• [The problem]
Copy the entries below word for word, but omit any pictures they contain.

Dataset entries:
++++++++++

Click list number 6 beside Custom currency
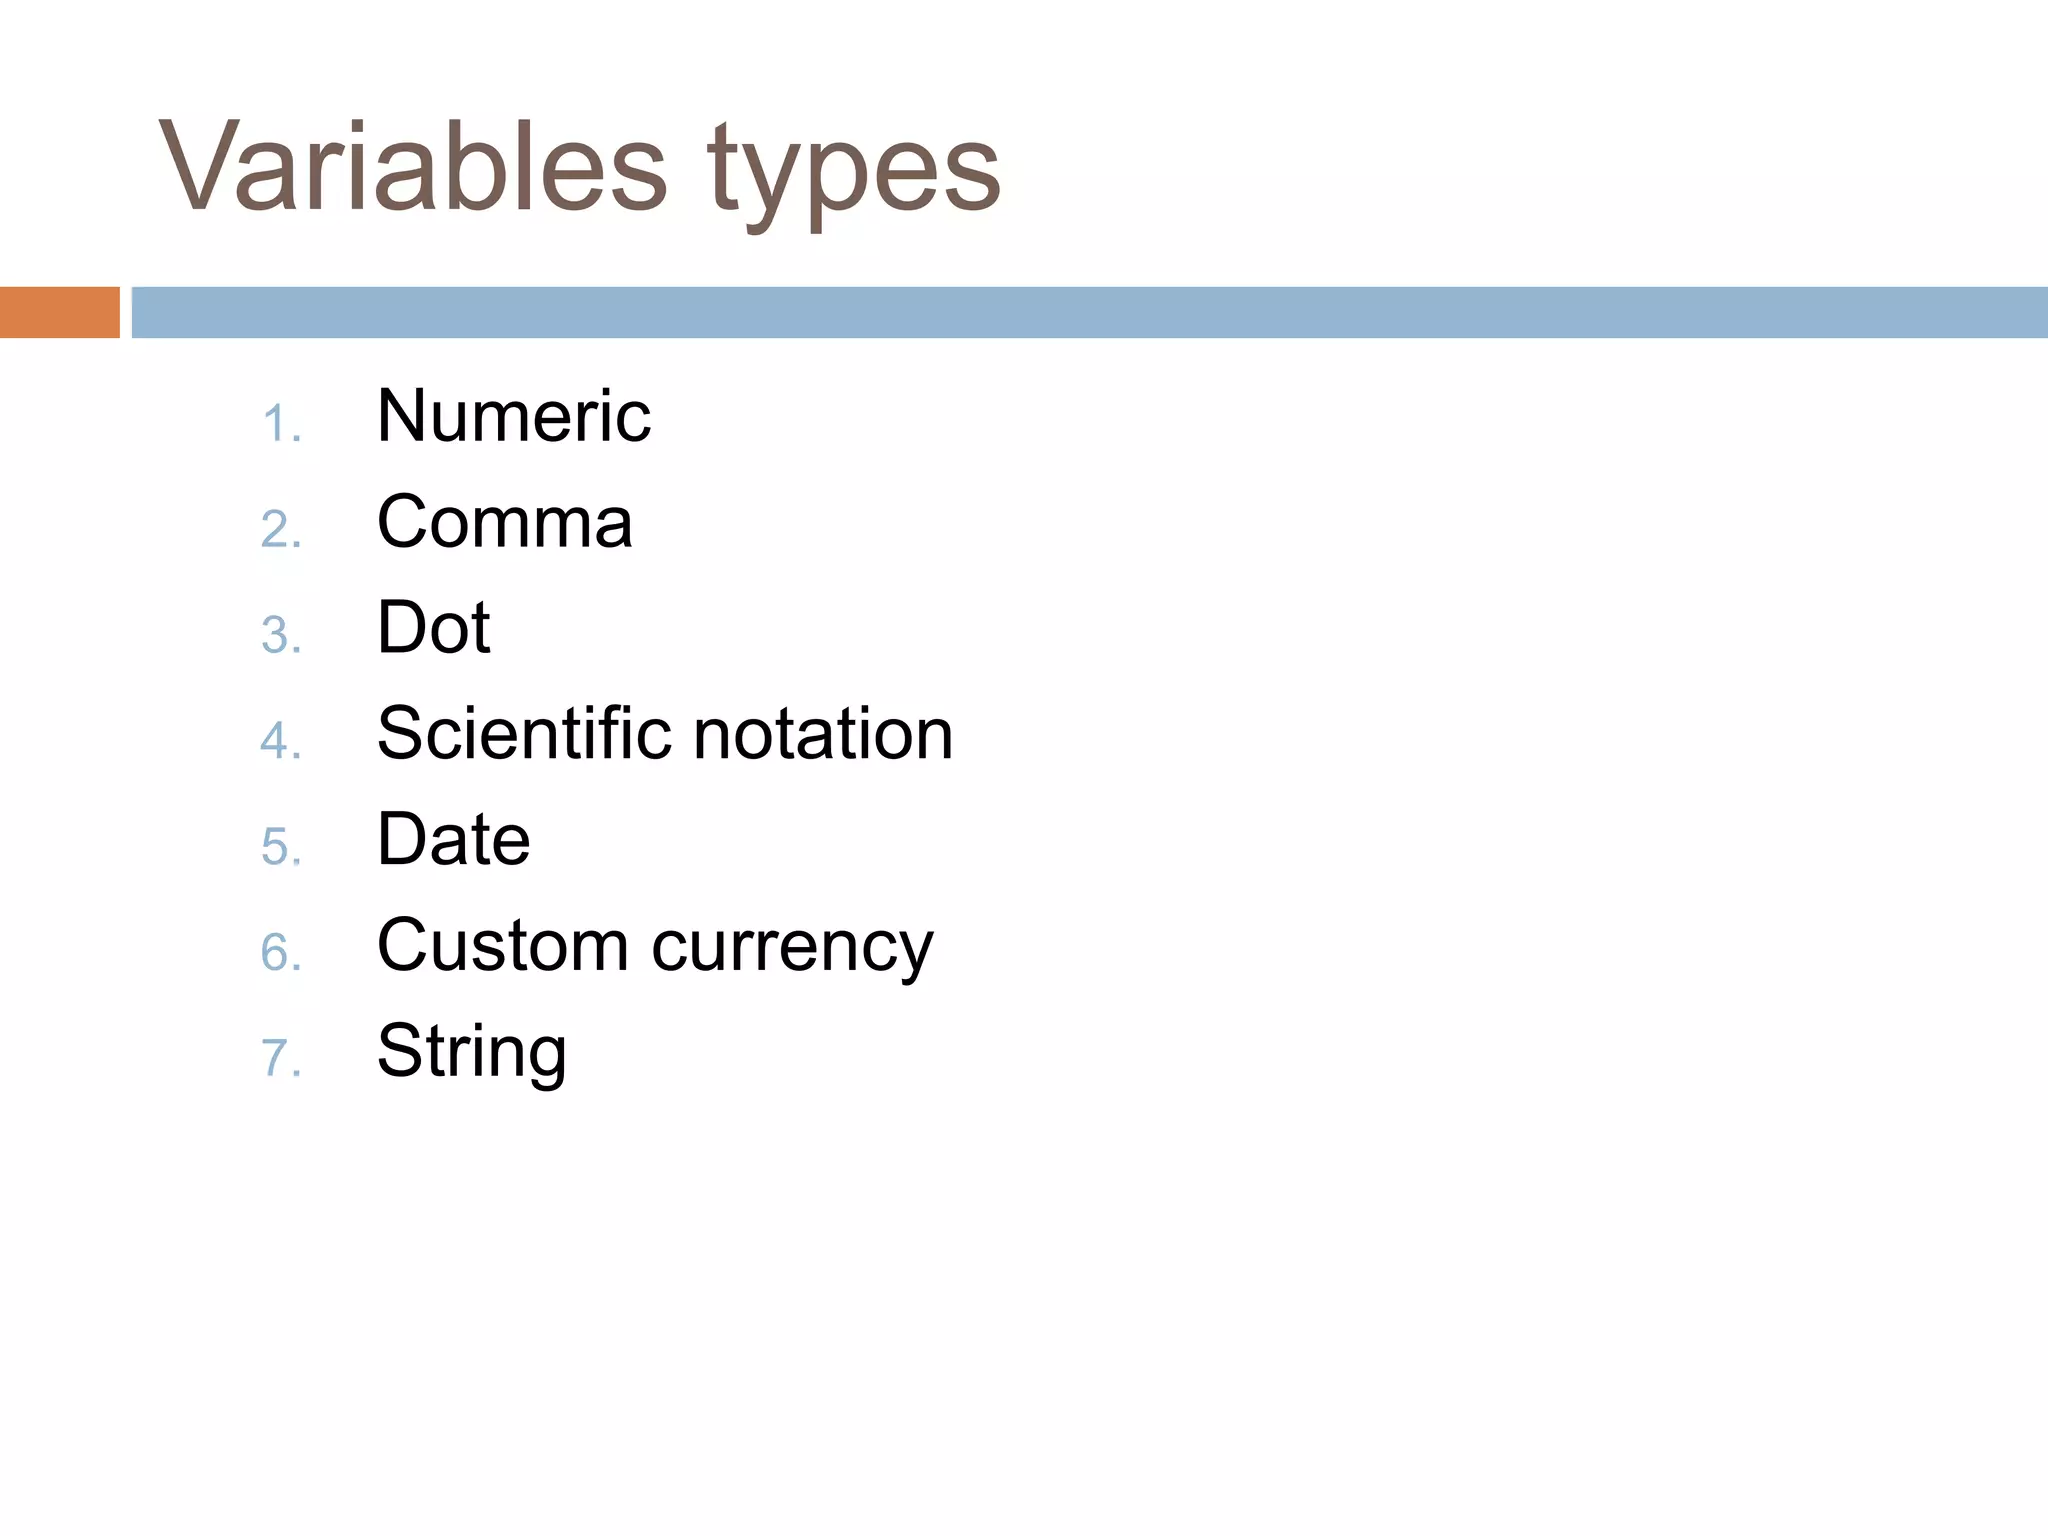The height and width of the screenshot is (1536, 2048). pos(280,952)
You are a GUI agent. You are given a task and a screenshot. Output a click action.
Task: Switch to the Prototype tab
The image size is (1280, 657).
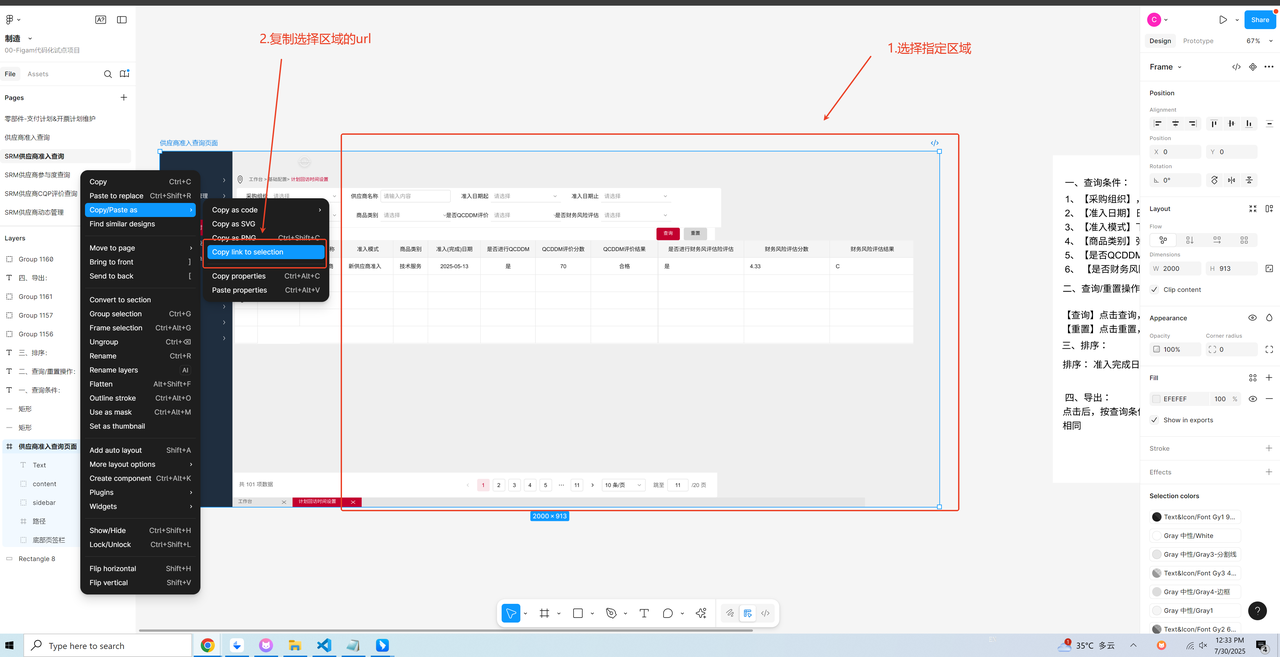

++++++++++

• [Answer section]
Click list number 6 beside Custom currency
The height and width of the screenshot is (1536, 2048). pos(280,952)
You are a GUI agent. You are given a task and a screenshot. Output a click action.
Task: Switch to the Prototype tab
The image size is (1280, 657).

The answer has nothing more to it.